*Records shown*:
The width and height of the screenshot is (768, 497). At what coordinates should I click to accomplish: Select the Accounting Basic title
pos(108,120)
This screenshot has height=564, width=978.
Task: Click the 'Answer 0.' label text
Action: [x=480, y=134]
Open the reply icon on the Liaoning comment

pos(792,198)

*Exercise objective*:
Reproduce the listing exactly, leaving nothing out.

*Result of the exercise*:
The width and height of the screenshot is (768, 497). At what coordinates should I click to accomplish: Select the Accounting Basic title
pos(108,120)
This screenshot has height=564, width=978.
Task: Click the 'Answer 0.' label text
Action: [x=480, y=134]
Open the reply icon on the Liaoning comment

pos(792,198)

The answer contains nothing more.